A group of 76 Ohio pastors confronted an atheist group to preserve a city's police department chaplaincy program.
In July, the Freedom of Religion Foundation (FFRF), demanded Mansfield Police Department end its police chaplaincy program because "government and religion do not mix."
"Police chaplaincies are unconstitutional. Government chaplains may only exist as an accommodation of a public employee's religious beliefs when the government makes it difficult or impossible to seek out private ministries," wrote Karen M. Heineman of FFRF. "In the case of police departments, there is no significant government burden on religious free exercise."
Heineman sent the letter after the Mansfield News Journal featured a story on the appointment of a new police chaplain, Pastor Chad Hayes, to the Mansfield Police Department.

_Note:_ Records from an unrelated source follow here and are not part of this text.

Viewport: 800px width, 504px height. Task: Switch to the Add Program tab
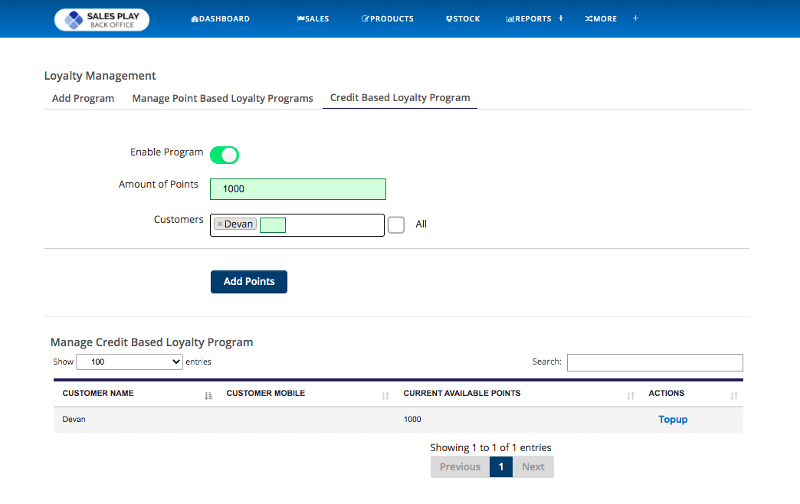click(82, 98)
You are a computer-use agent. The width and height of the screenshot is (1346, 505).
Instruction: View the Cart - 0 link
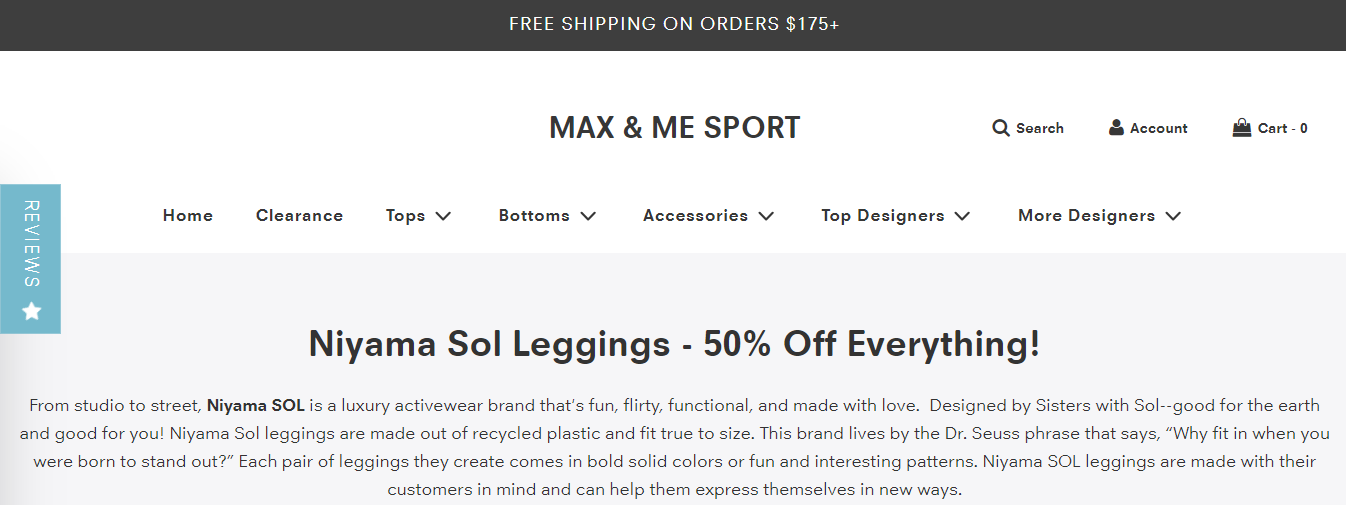tap(1282, 128)
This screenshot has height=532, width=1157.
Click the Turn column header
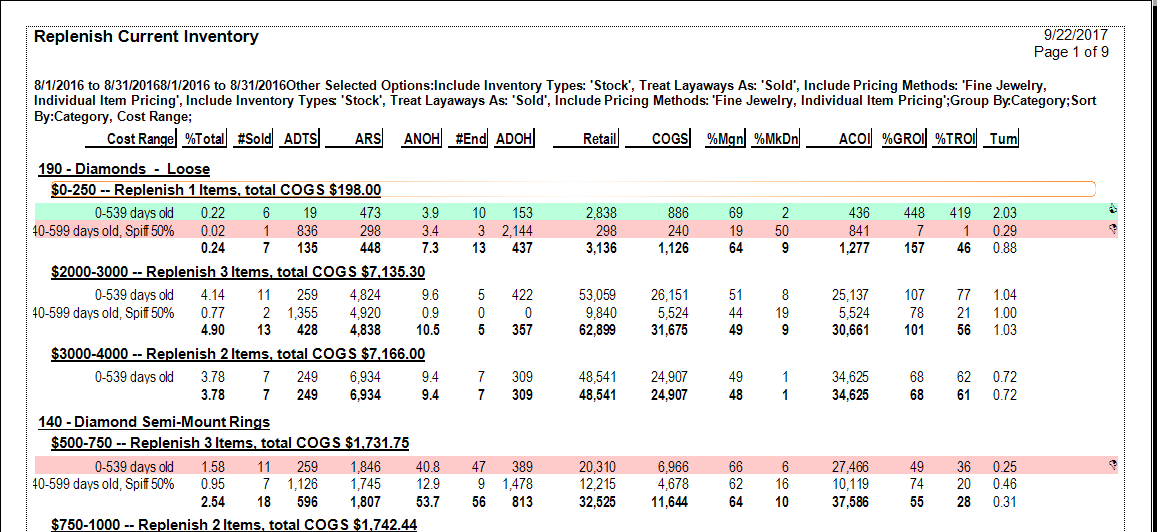[x=1001, y=139]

In August, 76 faith leaders defended the program in a letter to the Mansfield mayor, police chief, and city law director.
"While the FFRF likes to think of itself as a legal authority on the First Amendment, one can observe this is often not the case in a court of law with its frivolous lawsuits against government institutions," they wrote.
"The FRFF asserts that since Pastor Hayes is a clergyman, he is not qualified to serve law enforcement officers and their families. It appears the FFRF wants a government employer to discriminate against a job applicant/employee in the workplace by firing him because of his religion, thus violating the Title VII of the Civil Rights Act of 1964," they continued. "We believe this would be bad legal advice."
Pastor Rich Hurles, a police chaplain, and letter-cosigner told Frontlines Ohio the FFRF is targeting understaffed police departments and vulnerable officers.
"I, like many of the area chaplains I know, serve our police departments on a voluntary basis. The public scrutiny and demands placed upon police officers with ongoing threats of violence leads to extremely high levels of stress on a daily basis. Such stress can do more than affect an officer's job performance; it can also seep into and damage their personal life," he explained.
"Chaplains are lifelines to provide support and strength to the officers and their families," Hurles noted.
In a recent response, City Law Director John Spon said the city would continue with the program and disregard the anti-religious group's request.
"It is our opinion that our [City of Mansfield's] voluntary use of an available designated chaplain is lawful and therefore it is our intent to continue with voluntary use of our designated chaplain," he wrote. "At the present time, we see no need to respond to Freedom from Religion Foundation's spurious and unfounded allegation."